Prevalence is the number of people with a specific disease or condition in a given population at a specific time. This measure includes both newly diagnosed and pre-existing cases of the disease. It is different from incidence, because incidence measures only the number of newly diagnosed cases in a given population at a specific time. Prevalence helps identify the level of disease burden on the population and health care system at a certain point in time. It is a function of both incidence and survival.

Screening, HPV Vaccination, and Risk Factor Prevalence Estimates

Healthy behaviors such as being physically active, avoiding tobacco, limiting the amount of alcohol you drink, and getting cancer screening tests and human papillomavirus vaccine when recommended may prevent or help manage cancer.

Risk Factor-Associated Cancers

Although cancer represents many heterogeneous diseases, some cancer types share common risk factors. Because risk factor information is not routinely collected by cancer registries, estimates for risk factor-associated cancers often are based only on cancer type.

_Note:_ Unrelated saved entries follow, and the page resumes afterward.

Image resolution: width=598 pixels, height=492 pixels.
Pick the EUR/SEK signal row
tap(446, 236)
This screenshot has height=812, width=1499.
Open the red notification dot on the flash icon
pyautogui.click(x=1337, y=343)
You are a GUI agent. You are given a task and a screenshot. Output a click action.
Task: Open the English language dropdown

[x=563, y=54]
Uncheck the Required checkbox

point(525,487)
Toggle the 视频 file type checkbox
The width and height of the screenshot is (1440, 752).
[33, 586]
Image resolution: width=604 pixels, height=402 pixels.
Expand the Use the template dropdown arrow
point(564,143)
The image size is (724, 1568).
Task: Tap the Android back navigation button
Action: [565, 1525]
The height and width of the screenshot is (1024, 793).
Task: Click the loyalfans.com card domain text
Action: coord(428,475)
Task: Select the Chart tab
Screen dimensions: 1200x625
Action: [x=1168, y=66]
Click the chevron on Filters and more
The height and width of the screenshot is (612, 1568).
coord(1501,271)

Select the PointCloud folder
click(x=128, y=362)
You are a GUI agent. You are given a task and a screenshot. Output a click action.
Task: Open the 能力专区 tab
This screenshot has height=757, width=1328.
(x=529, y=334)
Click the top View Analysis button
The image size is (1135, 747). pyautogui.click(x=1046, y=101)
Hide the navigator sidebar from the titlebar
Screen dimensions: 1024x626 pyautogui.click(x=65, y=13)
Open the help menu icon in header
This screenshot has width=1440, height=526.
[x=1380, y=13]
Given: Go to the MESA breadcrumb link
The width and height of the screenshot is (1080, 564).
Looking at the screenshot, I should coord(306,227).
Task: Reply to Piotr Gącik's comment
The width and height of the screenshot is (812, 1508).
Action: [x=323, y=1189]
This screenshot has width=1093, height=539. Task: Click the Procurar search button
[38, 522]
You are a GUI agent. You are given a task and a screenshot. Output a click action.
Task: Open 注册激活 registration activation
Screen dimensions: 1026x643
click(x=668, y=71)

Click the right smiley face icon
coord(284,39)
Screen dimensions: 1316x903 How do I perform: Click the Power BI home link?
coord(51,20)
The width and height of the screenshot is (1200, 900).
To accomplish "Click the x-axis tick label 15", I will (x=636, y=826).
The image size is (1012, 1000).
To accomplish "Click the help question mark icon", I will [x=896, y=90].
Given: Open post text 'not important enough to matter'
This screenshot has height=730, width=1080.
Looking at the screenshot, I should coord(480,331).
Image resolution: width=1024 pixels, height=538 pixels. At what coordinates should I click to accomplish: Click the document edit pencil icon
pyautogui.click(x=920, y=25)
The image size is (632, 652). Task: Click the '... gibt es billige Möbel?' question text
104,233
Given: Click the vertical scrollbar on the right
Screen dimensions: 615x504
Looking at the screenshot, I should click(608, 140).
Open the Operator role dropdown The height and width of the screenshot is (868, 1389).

Using these standard definitions for risk factor-associated cancers can help facilitate comparisons of cancer burden across states and communities.

Incidence and Death Estimates by Congressional District

Cancer incidence and death rates and counts were estimated for federal congressional districts.

Suppression of Rates and Counts

Cell suppression is used to protect patient confidentiality. By using a threshold value of 16 for cell suppression, the risk of disclosing personally identifiable information is reduced. Cell suppression is also used when the numbers of cases or deaths used to compute rates are small, because those rates tend to have poor reliability. Frequencies and percentages are suppressed for groups with fewer than 16 cases. In addition, complementary cell suppression is done to suppress data for both sexes combined if data are suppressed for one sex.